課題: 資料のうち、「You are a computer-use agent. The」を含む行から「[x=628, y=171]」を含む行までを、両端の行も含めて一字一句そのまま書き写してください。

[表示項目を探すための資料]
══════
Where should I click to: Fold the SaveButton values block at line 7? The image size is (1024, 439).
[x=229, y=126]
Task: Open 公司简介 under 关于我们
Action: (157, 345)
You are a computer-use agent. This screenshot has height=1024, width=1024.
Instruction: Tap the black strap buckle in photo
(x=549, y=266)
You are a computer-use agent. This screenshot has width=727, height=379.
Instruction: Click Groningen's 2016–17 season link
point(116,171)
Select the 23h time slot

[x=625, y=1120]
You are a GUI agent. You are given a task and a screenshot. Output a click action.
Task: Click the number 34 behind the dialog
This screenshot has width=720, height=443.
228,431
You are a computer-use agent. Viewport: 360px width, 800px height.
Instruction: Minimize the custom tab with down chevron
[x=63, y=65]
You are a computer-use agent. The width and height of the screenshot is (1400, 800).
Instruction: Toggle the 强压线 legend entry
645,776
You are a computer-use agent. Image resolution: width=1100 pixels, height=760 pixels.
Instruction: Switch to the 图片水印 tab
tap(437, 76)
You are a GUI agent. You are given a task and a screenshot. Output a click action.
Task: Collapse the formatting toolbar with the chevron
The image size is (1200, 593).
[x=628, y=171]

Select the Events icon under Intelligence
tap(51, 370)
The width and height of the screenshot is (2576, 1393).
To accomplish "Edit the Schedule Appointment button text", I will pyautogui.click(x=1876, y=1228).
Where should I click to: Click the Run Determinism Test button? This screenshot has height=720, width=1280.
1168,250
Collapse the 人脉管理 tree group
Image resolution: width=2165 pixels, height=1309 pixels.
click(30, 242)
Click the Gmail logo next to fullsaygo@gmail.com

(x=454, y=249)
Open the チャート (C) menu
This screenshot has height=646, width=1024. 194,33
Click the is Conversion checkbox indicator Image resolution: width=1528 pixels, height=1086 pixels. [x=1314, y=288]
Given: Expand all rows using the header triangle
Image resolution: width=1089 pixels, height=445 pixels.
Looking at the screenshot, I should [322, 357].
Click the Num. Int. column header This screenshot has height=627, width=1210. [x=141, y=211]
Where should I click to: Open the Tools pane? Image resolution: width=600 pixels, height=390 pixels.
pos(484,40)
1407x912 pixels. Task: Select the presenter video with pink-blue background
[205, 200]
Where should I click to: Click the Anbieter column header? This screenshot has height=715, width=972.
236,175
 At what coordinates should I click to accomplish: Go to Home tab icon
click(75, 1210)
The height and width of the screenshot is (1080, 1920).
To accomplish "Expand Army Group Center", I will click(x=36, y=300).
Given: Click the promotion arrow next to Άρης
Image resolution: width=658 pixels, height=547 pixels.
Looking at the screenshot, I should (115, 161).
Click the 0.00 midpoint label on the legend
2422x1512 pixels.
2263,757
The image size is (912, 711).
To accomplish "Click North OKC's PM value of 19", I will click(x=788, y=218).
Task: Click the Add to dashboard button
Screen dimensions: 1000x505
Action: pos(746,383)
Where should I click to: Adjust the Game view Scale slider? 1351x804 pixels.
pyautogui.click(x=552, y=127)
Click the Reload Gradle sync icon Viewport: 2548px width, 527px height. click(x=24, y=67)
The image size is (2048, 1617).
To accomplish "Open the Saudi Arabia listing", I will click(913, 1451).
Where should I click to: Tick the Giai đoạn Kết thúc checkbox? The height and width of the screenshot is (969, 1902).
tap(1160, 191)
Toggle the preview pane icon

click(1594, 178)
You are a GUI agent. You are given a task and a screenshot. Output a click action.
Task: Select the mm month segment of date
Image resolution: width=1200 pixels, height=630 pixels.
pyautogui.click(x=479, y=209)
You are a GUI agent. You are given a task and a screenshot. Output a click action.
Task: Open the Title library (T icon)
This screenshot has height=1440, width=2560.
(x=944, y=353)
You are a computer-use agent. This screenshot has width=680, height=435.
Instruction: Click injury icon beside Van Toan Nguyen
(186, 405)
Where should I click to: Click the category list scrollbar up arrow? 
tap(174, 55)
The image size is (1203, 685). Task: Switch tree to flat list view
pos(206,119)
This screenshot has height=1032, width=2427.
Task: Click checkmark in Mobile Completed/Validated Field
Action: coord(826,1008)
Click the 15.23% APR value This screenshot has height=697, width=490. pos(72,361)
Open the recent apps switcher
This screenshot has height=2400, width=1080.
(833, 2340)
══════
解答:
You are a computer-use agent. The width and height of the screenshot is (1400, 800).
Instruction: Toggle the 强压线 legend entry
645,776
You are a computer-use agent. Image resolution: width=1100 pixels, height=760 pixels.
Instruction: Switch to the 图片水印 tab
tap(437, 76)
You are a GUI agent. You are given a task and a screenshot. Output a click action.
Task: Collapse the formatting toolbar with the chevron
The image size is (1200, 593).
[x=628, y=171]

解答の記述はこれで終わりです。